» Selected passage
Journal of Magnesium and Alloys (Mar 2024)
Improving corrosion resistance of additively manufactured WE43 magnesium alloy by high temperature oxidation for biodegradable applications
Abstract
Laser powder bed fusion (L-PBF) has been employed to additively manufacture WE43 magnesium (Mg) alloy biodegradable implants, but WE43 L-PBF samples exhibit excessively rapid corrosion. In this work, dense WE43 L-PBF samples were built with the relativity density reaching 99.9%. High temperature oxidation was performed on the L-PBF samples in circulating air via various heating temperatures and holding durations. The oxidation and diffusion at the elevated temperature generated a gradient structure composed of an oxide layer at the surface, a transition layer in the middle and the matrix. The oxide layer consisted of rare earth (RE) oxides, and became dense and thick with increasing the holding duration. The matrix was composed of α-Mg, RE oxides and Mg24RE5 precipitates. The precipitates almost disappeared in the transition layer. Enhanced passivation effect was observed in the samples treated by a suitable high temperature oxidation. The original L-PBF samples lost 40% weight after 3-day immersion in Hank's solution, and broke into fragments after 7-day immersion. The casted and solution treated samples lost roughly half of the weight after 28-day immersion. The high temperature oxidation samples, which were heated at 525 °C for 8 h, kept the structural integrity, and lost only 6.88% weight after 28-day immersion. The substantially improved corrosion resistance was contributed to the gradient structure at the surface. On one hand, the outmost dense layer of RE oxides isolated the corrosive medium; on the other hand, the transition layer considerably inhibited the corrosion owing to the lack of precipitates. Overall, high temperature oxidation provides an efficient, economic and safe approach to inhibit the corrosion of WE43 L-PBF samples, and has promising prospects for future clinical applications.

» Instructions for the task
Using the abstract, explain in one to three sentences why the samples heated at 525 °C for 8 h resisted corrosion so much better.

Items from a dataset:
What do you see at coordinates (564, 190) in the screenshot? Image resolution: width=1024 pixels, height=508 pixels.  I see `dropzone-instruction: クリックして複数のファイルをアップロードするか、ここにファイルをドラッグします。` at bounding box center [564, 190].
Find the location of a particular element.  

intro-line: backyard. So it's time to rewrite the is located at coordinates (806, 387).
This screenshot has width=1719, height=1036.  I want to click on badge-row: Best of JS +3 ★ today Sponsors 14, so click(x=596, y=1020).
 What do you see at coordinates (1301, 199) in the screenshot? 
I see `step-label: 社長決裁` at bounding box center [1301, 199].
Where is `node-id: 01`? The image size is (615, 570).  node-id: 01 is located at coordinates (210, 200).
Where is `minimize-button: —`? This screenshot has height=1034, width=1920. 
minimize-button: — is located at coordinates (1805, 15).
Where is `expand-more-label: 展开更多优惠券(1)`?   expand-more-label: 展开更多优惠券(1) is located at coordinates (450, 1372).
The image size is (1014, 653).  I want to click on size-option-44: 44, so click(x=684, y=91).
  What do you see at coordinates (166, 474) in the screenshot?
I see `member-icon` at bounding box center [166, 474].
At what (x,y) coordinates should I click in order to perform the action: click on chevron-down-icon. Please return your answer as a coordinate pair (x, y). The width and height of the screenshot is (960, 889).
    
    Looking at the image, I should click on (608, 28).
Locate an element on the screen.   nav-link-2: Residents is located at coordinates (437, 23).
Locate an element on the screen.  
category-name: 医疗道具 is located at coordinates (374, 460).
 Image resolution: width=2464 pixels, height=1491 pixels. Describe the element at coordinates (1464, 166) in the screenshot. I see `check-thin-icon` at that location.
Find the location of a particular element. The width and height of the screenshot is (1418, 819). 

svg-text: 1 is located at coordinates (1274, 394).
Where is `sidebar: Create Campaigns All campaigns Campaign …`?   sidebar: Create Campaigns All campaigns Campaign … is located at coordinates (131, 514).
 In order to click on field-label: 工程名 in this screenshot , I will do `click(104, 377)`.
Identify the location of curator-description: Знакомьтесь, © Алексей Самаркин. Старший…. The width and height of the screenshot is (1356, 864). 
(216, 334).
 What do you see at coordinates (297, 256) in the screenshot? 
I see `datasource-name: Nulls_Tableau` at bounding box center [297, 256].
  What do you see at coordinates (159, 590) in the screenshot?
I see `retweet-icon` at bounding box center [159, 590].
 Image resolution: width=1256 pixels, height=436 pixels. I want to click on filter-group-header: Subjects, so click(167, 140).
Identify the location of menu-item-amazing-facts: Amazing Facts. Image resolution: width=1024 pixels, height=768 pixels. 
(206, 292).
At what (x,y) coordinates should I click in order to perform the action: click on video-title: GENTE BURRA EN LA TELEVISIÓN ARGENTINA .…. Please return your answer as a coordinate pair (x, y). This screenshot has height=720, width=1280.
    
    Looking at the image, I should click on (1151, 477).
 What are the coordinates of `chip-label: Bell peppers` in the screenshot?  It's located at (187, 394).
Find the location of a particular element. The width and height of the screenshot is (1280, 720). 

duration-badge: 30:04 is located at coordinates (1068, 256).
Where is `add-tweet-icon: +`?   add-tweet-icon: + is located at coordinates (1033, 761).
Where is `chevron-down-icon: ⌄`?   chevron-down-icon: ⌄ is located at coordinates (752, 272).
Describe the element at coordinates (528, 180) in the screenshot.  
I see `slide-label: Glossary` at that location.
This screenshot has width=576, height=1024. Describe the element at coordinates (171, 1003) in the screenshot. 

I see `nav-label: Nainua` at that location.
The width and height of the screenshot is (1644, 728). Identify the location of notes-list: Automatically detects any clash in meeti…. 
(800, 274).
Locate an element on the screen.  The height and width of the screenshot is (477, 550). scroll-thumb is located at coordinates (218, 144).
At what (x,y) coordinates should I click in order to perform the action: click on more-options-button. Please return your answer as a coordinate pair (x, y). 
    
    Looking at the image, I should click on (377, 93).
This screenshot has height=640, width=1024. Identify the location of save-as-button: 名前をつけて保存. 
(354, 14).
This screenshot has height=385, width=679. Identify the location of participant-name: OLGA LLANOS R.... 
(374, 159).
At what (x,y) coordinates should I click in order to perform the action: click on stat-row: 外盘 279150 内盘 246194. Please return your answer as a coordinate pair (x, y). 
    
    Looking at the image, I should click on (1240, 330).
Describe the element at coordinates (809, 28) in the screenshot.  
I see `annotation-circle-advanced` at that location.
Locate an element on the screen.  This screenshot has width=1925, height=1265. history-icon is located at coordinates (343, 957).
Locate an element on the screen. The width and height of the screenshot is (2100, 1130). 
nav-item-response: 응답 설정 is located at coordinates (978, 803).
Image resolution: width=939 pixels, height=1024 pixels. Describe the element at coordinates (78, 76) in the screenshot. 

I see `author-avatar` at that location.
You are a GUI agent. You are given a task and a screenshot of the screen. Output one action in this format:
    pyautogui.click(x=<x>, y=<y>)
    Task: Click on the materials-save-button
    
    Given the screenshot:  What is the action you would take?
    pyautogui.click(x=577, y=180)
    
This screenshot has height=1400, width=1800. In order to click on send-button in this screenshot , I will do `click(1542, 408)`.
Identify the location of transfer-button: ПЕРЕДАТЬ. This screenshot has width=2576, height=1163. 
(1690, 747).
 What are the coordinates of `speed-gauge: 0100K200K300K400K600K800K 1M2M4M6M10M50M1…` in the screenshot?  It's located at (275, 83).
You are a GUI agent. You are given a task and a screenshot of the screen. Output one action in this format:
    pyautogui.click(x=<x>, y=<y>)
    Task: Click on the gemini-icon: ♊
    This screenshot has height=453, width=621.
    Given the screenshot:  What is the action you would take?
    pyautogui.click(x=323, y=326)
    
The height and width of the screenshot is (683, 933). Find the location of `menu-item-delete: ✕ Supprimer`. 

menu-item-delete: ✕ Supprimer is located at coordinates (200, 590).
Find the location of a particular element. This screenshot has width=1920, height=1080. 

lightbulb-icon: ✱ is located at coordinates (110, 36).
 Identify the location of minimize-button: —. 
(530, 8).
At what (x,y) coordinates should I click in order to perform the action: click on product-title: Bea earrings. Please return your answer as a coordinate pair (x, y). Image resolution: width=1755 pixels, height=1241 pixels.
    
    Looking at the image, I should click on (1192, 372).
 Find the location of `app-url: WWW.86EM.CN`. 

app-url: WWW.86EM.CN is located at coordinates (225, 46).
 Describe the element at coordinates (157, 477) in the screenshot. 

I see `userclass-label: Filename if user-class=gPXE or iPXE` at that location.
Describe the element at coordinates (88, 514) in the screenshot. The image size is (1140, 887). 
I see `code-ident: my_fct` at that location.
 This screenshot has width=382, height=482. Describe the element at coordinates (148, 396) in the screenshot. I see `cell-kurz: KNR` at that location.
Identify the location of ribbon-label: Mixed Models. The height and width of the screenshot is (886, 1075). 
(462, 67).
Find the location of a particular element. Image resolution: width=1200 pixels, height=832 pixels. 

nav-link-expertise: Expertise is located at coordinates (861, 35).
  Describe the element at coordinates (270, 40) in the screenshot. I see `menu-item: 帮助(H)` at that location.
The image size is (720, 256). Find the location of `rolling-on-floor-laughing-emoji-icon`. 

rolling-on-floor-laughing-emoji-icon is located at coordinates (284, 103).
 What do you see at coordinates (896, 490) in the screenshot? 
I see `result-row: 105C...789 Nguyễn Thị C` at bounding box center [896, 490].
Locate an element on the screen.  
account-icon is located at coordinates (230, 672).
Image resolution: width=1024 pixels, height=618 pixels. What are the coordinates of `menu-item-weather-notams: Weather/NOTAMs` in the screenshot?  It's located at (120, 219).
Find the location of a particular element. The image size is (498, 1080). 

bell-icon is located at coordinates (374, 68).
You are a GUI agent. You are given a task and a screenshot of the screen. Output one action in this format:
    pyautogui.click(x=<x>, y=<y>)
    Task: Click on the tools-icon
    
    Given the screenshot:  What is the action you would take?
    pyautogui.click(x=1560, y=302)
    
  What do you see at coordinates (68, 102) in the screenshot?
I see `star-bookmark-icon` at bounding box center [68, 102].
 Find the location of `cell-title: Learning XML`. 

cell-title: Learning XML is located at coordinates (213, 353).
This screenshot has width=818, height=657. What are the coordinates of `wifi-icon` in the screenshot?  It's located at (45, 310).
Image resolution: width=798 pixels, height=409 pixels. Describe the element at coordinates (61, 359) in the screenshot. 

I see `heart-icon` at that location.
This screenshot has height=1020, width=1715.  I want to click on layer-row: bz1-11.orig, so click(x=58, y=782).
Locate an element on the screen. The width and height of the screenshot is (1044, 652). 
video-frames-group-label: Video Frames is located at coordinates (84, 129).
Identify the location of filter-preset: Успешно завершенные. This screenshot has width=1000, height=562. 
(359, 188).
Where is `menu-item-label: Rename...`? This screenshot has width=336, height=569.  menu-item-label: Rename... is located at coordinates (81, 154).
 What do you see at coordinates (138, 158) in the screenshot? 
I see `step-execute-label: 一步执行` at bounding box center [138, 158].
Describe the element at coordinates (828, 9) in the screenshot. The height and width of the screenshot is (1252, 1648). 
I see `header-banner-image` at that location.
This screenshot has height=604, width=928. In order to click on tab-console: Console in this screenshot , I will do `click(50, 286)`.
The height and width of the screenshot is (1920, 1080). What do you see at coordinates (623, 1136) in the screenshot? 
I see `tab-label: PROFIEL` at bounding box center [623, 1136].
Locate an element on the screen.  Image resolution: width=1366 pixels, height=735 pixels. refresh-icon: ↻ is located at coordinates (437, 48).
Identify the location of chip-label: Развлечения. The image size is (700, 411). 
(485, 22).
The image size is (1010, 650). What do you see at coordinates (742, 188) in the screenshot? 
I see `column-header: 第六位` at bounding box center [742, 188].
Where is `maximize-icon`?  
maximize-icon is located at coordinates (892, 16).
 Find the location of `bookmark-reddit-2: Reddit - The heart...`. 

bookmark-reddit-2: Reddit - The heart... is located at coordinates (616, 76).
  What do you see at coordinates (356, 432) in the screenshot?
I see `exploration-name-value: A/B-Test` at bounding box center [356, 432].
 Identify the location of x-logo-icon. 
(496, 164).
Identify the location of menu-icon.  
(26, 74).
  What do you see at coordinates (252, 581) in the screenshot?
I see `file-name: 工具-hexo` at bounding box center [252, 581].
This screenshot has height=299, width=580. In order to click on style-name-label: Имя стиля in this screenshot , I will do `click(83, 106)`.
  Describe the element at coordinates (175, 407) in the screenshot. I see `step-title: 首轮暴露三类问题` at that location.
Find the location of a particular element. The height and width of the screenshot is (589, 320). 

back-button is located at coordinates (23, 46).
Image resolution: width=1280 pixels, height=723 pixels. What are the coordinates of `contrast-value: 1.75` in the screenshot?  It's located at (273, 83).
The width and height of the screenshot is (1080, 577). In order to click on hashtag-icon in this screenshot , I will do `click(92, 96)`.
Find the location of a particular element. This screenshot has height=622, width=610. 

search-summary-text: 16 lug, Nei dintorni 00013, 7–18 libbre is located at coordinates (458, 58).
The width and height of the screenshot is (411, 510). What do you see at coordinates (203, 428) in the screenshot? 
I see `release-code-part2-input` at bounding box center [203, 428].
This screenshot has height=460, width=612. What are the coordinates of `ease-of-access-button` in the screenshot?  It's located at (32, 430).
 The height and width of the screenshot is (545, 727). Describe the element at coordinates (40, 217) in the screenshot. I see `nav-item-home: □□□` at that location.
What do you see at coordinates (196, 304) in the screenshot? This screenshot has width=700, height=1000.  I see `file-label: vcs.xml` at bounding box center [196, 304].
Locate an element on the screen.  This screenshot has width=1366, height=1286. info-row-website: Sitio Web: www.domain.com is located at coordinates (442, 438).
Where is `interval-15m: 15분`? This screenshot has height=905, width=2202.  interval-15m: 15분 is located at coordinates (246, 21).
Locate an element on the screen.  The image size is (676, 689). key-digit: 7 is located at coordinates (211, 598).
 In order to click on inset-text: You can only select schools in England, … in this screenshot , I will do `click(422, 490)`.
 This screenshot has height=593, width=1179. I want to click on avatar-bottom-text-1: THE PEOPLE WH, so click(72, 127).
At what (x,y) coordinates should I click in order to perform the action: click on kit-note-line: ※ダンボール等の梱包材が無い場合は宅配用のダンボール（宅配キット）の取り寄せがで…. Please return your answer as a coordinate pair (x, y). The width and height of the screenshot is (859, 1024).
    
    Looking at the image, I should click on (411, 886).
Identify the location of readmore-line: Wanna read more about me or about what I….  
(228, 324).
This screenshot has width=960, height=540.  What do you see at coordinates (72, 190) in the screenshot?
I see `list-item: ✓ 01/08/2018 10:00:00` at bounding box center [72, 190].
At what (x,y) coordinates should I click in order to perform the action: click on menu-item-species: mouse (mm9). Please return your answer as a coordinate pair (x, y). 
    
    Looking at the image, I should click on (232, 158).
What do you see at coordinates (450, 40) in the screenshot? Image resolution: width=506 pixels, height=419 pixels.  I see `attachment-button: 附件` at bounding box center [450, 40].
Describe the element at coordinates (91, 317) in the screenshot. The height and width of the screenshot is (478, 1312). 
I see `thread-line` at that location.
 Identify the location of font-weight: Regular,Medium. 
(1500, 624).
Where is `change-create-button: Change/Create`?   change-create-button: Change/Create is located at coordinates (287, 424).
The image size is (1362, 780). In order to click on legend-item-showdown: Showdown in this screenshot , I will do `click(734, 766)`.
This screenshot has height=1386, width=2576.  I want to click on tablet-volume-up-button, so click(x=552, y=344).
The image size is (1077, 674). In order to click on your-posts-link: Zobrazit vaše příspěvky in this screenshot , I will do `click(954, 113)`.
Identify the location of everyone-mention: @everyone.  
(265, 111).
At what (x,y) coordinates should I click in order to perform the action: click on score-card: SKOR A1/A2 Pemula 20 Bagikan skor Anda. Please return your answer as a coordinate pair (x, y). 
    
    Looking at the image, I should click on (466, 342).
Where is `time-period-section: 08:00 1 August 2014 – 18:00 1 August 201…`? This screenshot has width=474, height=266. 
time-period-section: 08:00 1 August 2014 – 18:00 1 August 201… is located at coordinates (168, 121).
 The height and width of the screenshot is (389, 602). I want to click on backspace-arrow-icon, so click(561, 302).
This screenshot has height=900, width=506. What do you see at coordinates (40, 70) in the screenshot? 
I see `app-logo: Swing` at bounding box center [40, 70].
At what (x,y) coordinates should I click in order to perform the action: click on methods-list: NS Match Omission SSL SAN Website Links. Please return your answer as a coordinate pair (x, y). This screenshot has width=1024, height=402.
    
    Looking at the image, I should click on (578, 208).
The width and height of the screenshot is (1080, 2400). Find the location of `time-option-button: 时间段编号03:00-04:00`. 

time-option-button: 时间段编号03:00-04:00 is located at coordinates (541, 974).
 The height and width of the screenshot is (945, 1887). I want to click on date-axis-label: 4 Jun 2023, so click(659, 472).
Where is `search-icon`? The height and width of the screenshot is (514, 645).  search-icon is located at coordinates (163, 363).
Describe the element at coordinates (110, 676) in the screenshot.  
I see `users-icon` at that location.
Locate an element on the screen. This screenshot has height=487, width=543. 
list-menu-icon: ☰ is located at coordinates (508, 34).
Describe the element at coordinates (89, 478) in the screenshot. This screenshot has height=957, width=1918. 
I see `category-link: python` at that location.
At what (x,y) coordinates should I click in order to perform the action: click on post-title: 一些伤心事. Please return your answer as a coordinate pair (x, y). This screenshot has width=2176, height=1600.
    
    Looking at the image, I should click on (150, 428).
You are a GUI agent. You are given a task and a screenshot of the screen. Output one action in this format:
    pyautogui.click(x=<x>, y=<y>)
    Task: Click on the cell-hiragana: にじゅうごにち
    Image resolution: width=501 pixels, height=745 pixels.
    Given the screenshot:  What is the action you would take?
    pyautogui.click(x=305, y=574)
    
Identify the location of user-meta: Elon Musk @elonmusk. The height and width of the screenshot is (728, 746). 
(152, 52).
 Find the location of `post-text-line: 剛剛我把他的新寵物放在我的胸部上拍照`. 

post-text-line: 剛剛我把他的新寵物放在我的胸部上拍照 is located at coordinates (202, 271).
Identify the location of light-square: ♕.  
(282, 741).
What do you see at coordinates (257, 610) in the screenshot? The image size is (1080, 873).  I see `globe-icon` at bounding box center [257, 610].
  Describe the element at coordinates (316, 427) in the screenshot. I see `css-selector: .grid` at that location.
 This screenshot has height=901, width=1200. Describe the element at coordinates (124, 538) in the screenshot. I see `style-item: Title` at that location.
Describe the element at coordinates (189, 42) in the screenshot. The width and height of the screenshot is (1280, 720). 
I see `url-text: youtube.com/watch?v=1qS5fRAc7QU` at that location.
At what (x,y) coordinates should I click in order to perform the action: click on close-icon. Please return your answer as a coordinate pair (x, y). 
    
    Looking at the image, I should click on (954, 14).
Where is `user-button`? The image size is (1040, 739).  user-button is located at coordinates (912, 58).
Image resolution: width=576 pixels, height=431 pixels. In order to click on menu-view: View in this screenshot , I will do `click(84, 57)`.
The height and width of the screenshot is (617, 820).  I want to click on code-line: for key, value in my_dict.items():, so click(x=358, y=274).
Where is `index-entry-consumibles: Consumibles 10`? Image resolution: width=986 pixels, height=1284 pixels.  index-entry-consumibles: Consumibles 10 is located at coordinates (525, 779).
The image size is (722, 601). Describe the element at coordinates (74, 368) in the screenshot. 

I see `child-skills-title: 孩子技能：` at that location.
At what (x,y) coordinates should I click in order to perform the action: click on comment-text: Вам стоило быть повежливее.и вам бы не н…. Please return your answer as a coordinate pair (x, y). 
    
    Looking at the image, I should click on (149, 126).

» Solution
The improvement came from the gradient structure at the surface. The outermost dense layer of rare earth oxides kept the corrosive medium away. The transition layer beneath it also held back corrosion considerably because it lacked precipitates.